---------- Data provided
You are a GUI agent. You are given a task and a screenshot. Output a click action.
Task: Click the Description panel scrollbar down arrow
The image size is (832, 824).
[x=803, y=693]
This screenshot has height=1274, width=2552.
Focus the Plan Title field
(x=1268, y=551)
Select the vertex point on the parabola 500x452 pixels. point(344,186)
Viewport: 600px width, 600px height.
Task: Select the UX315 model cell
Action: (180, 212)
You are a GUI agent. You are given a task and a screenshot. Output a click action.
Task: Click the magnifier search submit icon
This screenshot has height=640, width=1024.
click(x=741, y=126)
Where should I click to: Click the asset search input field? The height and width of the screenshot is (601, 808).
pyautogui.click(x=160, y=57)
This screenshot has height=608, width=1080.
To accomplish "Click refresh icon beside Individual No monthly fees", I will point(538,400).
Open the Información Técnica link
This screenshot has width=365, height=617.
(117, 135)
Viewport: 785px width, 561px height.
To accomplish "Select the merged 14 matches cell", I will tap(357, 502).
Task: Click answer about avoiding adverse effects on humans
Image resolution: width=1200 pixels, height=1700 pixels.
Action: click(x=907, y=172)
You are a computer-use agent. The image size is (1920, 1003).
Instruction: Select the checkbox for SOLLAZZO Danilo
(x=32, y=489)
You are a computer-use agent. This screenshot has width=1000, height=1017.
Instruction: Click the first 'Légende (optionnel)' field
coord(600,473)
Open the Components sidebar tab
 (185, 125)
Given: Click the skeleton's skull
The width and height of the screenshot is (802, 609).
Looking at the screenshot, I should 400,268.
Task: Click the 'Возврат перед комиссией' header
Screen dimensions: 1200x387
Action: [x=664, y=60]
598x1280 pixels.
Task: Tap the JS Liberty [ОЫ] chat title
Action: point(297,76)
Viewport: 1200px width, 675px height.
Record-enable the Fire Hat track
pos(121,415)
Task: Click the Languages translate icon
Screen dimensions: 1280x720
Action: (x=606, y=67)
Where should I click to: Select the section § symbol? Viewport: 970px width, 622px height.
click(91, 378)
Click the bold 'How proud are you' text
--------------------
What needs to be done »
Please give the entries above again in full, exactly as written.

Exercise solution »
You are a GUI agent. You are given a task and a screenshot. Output a click action.
Task: Click the Description panel scrollbar down arrow
The image size is (832, 824).
[x=803, y=693]
This screenshot has height=1274, width=2552.
Focus the Plan Title field
(x=1268, y=551)
Select the vertex point on the parabola 500x452 pixels. point(344,186)
Viewport: 600px width, 600px height.
Task: Select the UX315 model cell
Action: (180, 212)
You are a GUI agent. You are given a task and a screenshot. Output a click action.
Task: Click the magnifier search submit icon
This screenshot has height=640, width=1024.
click(x=741, y=126)
Where should I click to: Click the asset search input field? The height and width of the screenshot is (601, 808).
pyautogui.click(x=160, y=57)
This screenshot has height=608, width=1080.
To accomplish "Click refresh icon beside Individual No monthly fees", I will point(538,400).
Open the Información Técnica link
This screenshot has width=365, height=617.
(117, 135)
Viewport: 785px width, 561px height.
To accomplish "Select the merged 14 matches cell", I will tap(357, 502).
Task: Click answer about avoiding adverse effects on humans
Image resolution: width=1200 pixels, height=1700 pixels.
Action: click(x=907, y=172)
You are a computer-use agent. The image size is (1920, 1003).
Instruction: Select the checkbox for SOLLAZZO Danilo
(x=32, y=489)
You are a computer-use agent. This screenshot has width=1000, height=1017.
Instruction: Click the first 'Légende (optionnel)' field
coord(600,473)
Open the Components sidebar tab
 (185, 125)
Given: Click the skeleton's skull
The width and height of the screenshot is (802, 609).
Looking at the screenshot, I should 400,268.
Task: Click the 'Возврат перед комиссией' header
Screen dimensions: 1200x387
Action: [x=664, y=60]
598x1280 pixels.
Task: Tap the JS Liberty [ОЫ] chat title
Action: point(297,76)
Viewport: 1200px width, 675px height.
Record-enable the Fire Hat track
pos(121,415)
Task: Click the Languages translate icon
Screen dimensions: 1280x720
Action: (x=606, y=67)
Where should I click to: Select the section § symbol? Viewport: 970px width, 622px height.
click(91, 378)
Click the bold 'How proud are you' text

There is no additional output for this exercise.